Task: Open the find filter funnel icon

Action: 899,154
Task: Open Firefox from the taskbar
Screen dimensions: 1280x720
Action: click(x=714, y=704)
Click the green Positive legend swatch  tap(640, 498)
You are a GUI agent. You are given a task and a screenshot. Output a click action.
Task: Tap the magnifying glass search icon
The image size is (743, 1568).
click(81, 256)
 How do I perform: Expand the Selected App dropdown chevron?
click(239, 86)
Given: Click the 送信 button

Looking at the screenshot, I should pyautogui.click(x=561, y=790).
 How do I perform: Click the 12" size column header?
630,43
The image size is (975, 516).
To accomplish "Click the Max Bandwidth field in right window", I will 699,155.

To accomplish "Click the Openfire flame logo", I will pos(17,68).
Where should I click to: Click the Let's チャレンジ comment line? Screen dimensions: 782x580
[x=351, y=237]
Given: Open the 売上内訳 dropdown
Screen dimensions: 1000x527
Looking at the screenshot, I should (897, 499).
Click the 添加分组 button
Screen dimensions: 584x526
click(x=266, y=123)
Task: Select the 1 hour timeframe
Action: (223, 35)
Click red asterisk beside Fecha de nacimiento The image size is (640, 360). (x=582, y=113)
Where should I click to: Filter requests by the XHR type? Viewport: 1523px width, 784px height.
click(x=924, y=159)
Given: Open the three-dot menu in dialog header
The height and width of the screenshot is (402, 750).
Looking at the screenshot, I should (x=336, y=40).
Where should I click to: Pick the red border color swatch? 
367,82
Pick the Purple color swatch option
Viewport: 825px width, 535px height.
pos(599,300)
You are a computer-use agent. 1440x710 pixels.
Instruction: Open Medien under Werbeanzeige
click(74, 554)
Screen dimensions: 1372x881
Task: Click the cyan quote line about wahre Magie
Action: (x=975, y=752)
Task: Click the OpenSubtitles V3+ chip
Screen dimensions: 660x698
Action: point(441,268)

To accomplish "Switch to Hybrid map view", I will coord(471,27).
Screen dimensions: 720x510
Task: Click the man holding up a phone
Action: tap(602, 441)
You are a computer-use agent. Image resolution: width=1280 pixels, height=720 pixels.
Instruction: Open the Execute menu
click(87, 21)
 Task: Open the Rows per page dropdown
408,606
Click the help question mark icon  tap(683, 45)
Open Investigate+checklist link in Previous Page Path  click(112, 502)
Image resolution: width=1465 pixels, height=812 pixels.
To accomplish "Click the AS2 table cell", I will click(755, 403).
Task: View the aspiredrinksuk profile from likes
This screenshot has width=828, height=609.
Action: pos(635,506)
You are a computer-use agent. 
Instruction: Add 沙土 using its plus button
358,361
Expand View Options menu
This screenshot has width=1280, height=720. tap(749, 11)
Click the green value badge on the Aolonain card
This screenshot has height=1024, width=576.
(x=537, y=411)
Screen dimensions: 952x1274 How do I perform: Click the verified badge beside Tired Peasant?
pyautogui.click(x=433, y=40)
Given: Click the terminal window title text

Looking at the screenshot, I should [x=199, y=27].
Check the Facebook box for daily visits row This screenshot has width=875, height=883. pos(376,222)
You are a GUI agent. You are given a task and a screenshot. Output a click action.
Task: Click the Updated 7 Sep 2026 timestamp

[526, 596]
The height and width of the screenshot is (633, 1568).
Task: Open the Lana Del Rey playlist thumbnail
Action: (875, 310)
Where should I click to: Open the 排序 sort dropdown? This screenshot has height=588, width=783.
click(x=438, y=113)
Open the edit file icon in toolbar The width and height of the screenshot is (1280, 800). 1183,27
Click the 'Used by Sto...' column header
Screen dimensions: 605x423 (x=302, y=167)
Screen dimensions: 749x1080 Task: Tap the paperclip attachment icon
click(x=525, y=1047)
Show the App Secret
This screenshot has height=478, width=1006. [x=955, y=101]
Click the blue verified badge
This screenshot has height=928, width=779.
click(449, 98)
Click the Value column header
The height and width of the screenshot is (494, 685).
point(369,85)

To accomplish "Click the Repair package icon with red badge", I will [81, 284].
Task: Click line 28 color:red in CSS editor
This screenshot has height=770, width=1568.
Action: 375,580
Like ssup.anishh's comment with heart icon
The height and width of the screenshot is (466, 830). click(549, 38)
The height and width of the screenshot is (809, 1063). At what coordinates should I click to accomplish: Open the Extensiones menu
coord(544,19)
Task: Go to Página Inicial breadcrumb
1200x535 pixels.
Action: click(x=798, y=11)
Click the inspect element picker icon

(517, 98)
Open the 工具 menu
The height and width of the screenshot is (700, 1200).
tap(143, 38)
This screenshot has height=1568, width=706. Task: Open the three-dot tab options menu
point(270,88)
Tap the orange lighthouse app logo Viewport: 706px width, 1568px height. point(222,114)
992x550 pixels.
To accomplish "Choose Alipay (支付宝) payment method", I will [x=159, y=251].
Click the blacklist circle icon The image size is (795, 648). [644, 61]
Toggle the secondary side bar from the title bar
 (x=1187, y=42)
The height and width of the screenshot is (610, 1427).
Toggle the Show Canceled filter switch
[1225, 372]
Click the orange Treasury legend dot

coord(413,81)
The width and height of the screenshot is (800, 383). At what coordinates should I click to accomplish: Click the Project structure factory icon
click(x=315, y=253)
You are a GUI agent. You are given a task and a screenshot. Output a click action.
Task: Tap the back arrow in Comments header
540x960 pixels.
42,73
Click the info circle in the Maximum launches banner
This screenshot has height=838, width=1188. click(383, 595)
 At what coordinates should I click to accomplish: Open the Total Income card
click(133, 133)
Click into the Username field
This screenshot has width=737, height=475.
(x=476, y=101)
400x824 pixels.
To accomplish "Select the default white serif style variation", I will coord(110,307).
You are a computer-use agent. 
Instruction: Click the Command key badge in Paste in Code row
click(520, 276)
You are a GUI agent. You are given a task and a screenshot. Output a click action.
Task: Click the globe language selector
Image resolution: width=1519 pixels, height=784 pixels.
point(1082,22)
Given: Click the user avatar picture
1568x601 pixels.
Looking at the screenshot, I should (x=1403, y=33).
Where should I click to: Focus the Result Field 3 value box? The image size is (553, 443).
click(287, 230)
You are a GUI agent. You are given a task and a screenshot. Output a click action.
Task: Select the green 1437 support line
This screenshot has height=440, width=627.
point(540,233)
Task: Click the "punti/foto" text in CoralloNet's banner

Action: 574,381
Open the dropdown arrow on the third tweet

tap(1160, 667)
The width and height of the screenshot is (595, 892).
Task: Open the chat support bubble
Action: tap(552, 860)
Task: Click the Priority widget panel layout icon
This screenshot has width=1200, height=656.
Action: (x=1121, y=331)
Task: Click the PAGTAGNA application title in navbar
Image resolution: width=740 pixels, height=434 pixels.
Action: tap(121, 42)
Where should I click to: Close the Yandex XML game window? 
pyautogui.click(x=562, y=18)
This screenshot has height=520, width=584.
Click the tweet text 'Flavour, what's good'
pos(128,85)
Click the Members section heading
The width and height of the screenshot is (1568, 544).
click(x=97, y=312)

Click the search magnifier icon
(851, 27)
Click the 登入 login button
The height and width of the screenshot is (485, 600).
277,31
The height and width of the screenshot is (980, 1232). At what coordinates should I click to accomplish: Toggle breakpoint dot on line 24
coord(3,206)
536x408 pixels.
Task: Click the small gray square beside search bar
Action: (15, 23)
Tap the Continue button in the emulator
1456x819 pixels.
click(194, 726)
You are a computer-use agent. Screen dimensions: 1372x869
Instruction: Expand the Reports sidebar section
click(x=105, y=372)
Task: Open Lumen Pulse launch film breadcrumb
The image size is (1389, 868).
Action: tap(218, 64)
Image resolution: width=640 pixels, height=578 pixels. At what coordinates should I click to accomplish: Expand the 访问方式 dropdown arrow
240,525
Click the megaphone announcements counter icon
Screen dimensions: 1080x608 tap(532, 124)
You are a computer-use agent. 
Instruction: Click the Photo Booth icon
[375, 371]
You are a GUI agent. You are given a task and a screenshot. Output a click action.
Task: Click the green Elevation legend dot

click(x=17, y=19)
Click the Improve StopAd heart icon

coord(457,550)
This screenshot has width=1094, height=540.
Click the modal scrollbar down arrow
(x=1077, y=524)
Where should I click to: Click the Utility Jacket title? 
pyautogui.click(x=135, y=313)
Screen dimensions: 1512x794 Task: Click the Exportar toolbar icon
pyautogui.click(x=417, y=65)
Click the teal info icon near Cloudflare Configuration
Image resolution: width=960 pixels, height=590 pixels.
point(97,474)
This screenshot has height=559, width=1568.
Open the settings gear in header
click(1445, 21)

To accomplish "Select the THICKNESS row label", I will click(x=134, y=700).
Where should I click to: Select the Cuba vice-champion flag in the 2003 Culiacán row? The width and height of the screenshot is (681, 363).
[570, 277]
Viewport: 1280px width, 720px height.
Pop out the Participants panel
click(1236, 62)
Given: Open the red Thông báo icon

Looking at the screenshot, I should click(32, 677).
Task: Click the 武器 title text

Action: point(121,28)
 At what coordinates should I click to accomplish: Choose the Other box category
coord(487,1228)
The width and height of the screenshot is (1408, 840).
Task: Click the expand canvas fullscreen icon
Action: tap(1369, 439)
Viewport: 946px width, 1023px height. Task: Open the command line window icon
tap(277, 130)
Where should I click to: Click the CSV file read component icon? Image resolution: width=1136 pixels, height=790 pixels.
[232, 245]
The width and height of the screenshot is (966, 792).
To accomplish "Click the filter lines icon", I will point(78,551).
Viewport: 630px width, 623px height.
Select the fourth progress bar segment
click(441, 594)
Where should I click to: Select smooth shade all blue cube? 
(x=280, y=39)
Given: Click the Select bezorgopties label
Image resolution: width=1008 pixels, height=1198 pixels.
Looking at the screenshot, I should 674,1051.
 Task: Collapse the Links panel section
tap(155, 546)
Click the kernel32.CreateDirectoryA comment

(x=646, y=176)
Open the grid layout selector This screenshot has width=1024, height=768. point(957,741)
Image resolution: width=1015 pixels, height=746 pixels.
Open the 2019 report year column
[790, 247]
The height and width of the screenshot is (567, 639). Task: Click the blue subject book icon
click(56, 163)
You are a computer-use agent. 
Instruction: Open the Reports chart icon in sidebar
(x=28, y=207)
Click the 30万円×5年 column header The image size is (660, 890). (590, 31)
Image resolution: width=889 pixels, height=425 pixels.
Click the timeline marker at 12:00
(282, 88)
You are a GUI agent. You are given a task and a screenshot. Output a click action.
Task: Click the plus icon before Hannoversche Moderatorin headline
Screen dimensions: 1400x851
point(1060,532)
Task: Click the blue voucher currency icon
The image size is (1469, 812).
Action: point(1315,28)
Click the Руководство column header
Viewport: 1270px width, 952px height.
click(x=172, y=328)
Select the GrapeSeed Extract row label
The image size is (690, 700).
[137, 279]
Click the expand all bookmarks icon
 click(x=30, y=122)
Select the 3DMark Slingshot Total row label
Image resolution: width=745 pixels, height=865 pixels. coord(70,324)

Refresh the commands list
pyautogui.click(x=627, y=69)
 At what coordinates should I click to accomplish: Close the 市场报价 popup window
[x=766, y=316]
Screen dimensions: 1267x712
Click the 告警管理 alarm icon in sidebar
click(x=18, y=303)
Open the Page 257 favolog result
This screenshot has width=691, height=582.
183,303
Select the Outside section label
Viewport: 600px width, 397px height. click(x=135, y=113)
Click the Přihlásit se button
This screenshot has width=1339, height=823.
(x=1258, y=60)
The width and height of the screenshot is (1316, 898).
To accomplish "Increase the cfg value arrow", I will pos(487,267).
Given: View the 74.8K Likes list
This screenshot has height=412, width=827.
=-=-=
(What is expected) Within the records, how many lines carry the word "breadcrumb"? Reply with the figure alone.

(Expected answer) 2